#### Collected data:

= Beginning of Section =

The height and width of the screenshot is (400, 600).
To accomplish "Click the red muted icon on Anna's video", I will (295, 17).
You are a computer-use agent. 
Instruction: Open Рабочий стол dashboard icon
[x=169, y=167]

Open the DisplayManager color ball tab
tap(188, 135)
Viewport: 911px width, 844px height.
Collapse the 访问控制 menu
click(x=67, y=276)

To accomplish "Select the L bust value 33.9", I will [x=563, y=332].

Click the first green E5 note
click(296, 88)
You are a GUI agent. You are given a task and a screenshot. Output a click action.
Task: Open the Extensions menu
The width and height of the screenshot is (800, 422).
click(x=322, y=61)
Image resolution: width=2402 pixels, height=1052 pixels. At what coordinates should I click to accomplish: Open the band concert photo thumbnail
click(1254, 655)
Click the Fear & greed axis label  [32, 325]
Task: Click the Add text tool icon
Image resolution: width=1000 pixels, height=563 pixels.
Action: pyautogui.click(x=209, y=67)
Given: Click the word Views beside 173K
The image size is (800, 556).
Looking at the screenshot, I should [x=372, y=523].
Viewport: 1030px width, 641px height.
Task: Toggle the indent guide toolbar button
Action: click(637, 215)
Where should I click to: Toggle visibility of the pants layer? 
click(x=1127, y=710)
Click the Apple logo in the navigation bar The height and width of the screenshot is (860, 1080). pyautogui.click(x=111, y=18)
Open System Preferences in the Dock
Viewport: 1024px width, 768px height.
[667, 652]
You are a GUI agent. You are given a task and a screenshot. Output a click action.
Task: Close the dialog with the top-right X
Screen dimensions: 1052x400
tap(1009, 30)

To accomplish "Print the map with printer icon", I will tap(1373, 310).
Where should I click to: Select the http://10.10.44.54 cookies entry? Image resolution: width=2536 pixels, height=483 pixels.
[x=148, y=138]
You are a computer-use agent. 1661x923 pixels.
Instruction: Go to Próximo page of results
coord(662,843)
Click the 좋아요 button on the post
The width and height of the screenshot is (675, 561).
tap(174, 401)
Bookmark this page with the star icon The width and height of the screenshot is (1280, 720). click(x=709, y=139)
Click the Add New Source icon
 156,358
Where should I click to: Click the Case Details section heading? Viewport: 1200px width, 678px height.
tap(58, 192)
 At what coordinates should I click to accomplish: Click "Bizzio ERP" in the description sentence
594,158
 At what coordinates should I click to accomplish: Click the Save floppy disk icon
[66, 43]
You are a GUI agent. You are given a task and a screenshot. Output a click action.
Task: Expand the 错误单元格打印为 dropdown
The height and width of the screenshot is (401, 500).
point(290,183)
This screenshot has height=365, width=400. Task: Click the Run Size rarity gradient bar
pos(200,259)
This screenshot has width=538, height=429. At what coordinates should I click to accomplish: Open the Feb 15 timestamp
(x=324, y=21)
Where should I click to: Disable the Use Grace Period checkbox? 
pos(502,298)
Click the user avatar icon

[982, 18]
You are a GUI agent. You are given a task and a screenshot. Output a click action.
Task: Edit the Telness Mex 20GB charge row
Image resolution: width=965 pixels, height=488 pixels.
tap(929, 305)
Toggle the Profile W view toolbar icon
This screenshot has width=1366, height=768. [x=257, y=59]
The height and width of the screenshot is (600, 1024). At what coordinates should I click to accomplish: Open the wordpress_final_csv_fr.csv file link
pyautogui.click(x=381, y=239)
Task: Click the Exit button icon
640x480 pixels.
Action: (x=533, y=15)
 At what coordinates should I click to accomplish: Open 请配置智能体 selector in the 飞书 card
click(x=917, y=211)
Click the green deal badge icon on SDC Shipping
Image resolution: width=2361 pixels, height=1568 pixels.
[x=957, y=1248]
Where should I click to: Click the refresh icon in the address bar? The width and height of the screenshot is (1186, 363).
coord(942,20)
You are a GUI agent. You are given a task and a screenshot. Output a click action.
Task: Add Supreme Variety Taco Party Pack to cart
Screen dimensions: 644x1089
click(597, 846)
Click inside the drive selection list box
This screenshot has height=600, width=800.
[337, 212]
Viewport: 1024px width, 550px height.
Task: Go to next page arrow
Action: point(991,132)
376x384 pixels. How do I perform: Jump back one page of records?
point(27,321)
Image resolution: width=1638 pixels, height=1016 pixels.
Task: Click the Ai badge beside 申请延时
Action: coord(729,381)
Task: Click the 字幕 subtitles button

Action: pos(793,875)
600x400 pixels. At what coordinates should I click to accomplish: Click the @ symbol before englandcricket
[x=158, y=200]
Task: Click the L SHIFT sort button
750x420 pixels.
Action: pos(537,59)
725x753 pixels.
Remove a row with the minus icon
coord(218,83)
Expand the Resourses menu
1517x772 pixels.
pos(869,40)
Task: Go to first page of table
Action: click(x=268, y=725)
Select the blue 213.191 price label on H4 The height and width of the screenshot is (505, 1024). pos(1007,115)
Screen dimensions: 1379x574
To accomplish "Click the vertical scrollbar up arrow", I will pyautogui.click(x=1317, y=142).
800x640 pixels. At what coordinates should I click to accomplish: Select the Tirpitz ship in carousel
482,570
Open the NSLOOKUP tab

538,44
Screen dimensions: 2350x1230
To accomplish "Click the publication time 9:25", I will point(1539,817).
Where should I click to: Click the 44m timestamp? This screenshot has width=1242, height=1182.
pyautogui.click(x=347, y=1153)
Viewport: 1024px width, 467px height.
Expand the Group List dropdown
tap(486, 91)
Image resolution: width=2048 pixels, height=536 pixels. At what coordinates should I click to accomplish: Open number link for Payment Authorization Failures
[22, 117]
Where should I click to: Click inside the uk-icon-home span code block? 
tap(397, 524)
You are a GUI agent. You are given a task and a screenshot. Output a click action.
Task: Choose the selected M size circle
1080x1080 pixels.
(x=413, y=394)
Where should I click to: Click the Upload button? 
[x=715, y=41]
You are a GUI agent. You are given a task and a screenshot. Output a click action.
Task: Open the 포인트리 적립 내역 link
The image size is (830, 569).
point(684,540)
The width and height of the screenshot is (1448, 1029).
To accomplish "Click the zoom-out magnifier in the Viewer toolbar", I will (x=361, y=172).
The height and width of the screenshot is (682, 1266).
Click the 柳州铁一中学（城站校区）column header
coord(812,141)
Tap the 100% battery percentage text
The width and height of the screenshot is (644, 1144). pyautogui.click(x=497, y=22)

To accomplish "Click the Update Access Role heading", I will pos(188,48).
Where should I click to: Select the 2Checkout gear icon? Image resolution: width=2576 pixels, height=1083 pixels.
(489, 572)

= End of Section =

#### What the task requires:
Without omission, return all of the records exactly as given.

#### Solution for this problem:
The height and width of the screenshot is (400, 600).
To accomplish "Click the red muted icon on Anna's video", I will (295, 17).
You are a computer-use agent. 
Instruction: Open Рабочий стол dashboard icon
[x=169, y=167]

Open the DisplayManager color ball tab
tap(188, 135)
Viewport: 911px width, 844px height.
Collapse the 访问控制 menu
click(x=67, y=276)

To accomplish "Select the L bust value 33.9", I will [x=563, y=332].

Click the first green E5 note
click(296, 88)
You are a GUI agent. You are given a task and a screenshot. Output a click action.
Task: Open the Extensions menu
The width and height of the screenshot is (800, 422).
click(x=322, y=61)
Image resolution: width=2402 pixels, height=1052 pixels. At what coordinates should I click to accomplish: Open the band concert photo thumbnail
click(1254, 655)
Click the Fear & greed axis label  [32, 325]
Task: Click the Add text tool icon
Image resolution: width=1000 pixels, height=563 pixels.
Action: pyautogui.click(x=209, y=67)
Given: Click the word Views beside 173K
The image size is (800, 556).
Looking at the screenshot, I should [x=372, y=523].
Viewport: 1030px width, 641px height.
Task: Toggle the indent guide toolbar button
Action: click(637, 215)
Where should I click to: Toggle visibility of the pants layer? 
click(x=1127, y=710)
Click the Apple logo in the navigation bar The height and width of the screenshot is (860, 1080). pyautogui.click(x=111, y=18)
Open System Preferences in the Dock
Viewport: 1024px width, 768px height.
[667, 652]
You are a GUI agent. You are given a task and a screenshot. Output a click action.
Task: Close the dialog with the top-right X
Screen dimensions: 1052x400
tap(1009, 30)

To accomplish "Print the map with printer icon", I will tap(1373, 310).
Where should I click to: Select the http://10.10.44.54 cookies entry? Image resolution: width=2536 pixels, height=483 pixels.
[x=148, y=138]
You are a computer-use agent. 1661x923 pixels.
Instruction: Go to Próximo page of results
coord(662,843)
Click the 좋아요 button on the post
The width and height of the screenshot is (675, 561).
tap(174, 401)
Bookmark this page with the star icon The width and height of the screenshot is (1280, 720). click(x=709, y=139)
Click the Add New Source icon
 156,358
Where should I click to: Click the Case Details section heading? Viewport: 1200px width, 678px height.
tap(58, 192)
 At what coordinates should I click to accomplish: Click "Bizzio ERP" in the description sentence
594,158
 At what coordinates should I click to accomplish: Click the Save floppy disk icon
[66, 43]
You are a GUI agent. You are given a task and a screenshot. Output a click action.
Task: Expand the 错误单元格打印为 dropdown
The height and width of the screenshot is (401, 500).
point(290,183)
This screenshot has height=365, width=400. Task: Click the Run Size rarity gradient bar
pos(200,259)
This screenshot has width=538, height=429. At what coordinates should I click to accomplish: Open the Feb 15 timestamp
(x=324, y=21)
Where should I click to: Disable the Use Grace Period checkbox? 
pos(502,298)
Click the user avatar icon

[982, 18]
You are a GUI agent. You are given a task and a screenshot. Output a click action.
Task: Edit the Telness Mex 20GB charge row
Image resolution: width=965 pixels, height=488 pixels.
tap(929, 305)
Toggle the Profile W view toolbar icon
This screenshot has width=1366, height=768. [x=257, y=59]
The height and width of the screenshot is (600, 1024). At what coordinates should I click to accomplish: Open the wordpress_final_csv_fr.csv file link
pyautogui.click(x=381, y=239)
Task: Click the Exit button icon
640x480 pixels.
Action: (x=533, y=15)
 At what coordinates should I click to accomplish: Open 请配置智能体 selector in the 飞书 card
click(x=917, y=211)
Click the green deal badge icon on SDC Shipping
Image resolution: width=2361 pixels, height=1568 pixels.
[x=957, y=1248]
Where should I click to: Click the refresh icon in the address bar? The width and height of the screenshot is (1186, 363).
coord(942,20)
You are a GUI agent. You are given a task and a screenshot. Output a click action.
Task: Add Supreme Variety Taco Party Pack to cart
Screen dimensions: 644x1089
click(597, 846)
Click inside the drive selection list box
This screenshot has height=600, width=800.
[337, 212]
Viewport: 1024px width, 550px height.
Task: Go to next page arrow
Action: point(991,132)
376x384 pixels. How do I perform: Jump back one page of records?
point(27,321)
Image resolution: width=1638 pixels, height=1016 pixels.
Task: Click the Ai badge beside 申请延时
Action: coord(729,381)
Task: Click the 字幕 subtitles button

Action: pos(793,875)
600x400 pixels. At what coordinates should I click to accomplish: Click the @ symbol before englandcricket
[x=158, y=200]
Task: Click the L SHIFT sort button
750x420 pixels.
Action: pos(537,59)
725x753 pixels.
Remove a row with the minus icon
coord(218,83)
Expand the Resourses menu
1517x772 pixels.
pos(869,40)
Task: Go to first page of table
Action: click(x=268, y=725)
Select the blue 213.191 price label on H4 The height and width of the screenshot is (505, 1024). pos(1007,115)
Screen dimensions: 1379x574
To accomplish "Click the vertical scrollbar up arrow", I will pyautogui.click(x=1317, y=142).
800x640 pixels. At what coordinates should I click to accomplish: Select the Tirpitz ship in carousel
482,570
Open the NSLOOKUP tab

538,44
Screen dimensions: 2350x1230
To accomplish "Click the publication time 9:25", I will point(1539,817).
Where should I click to: Click the 44m timestamp? This screenshot has width=1242, height=1182.
pyautogui.click(x=347, y=1153)
Viewport: 1024px width, 467px height.
Expand the Group List dropdown
tap(486, 91)
Image resolution: width=2048 pixels, height=536 pixels. At what coordinates should I click to accomplish: Open number link for Payment Authorization Failures
[22, 117]
Where should I click to: Click inside the uk-icon-home span code block? 
tap(397, 524)
You are a GUI agent. You are given a task and a screenshot. Output a click action.
Task: Choose the selected M size circle
1080x1080 pixels.
(x=413, y=394)
Where should I click to: Click the Upload button? 
[x=715, y=41]
You are a GUI agent. You are given a task and a screenshot. Output a click action.
Task: Open the 포인트리 적립 내역 link
The image size is (830, 569).
point(684,540)
The width and height of the screenshot is (1448, 1029).
To accomplish "Click the zoom-out magnifier in the Viewer toolbar", I will (x=361, y=172).
The height and width of the screenshot is (682, 1266).
Click the 柳州铁一中学（城站校区）column header
coord(812,141)
Tap the 100% battery percentage text
The width and height of the screenshot is (644, 1144). pyautogui.click(x=497, y=22)

To accomplish "Click the Update Access Role heading", I will pos(188,48).
Where should I click to: Select the 2Checkout gear icon? Image resolution: width=2576 pixels, height=1083 pixels.
(489, 572)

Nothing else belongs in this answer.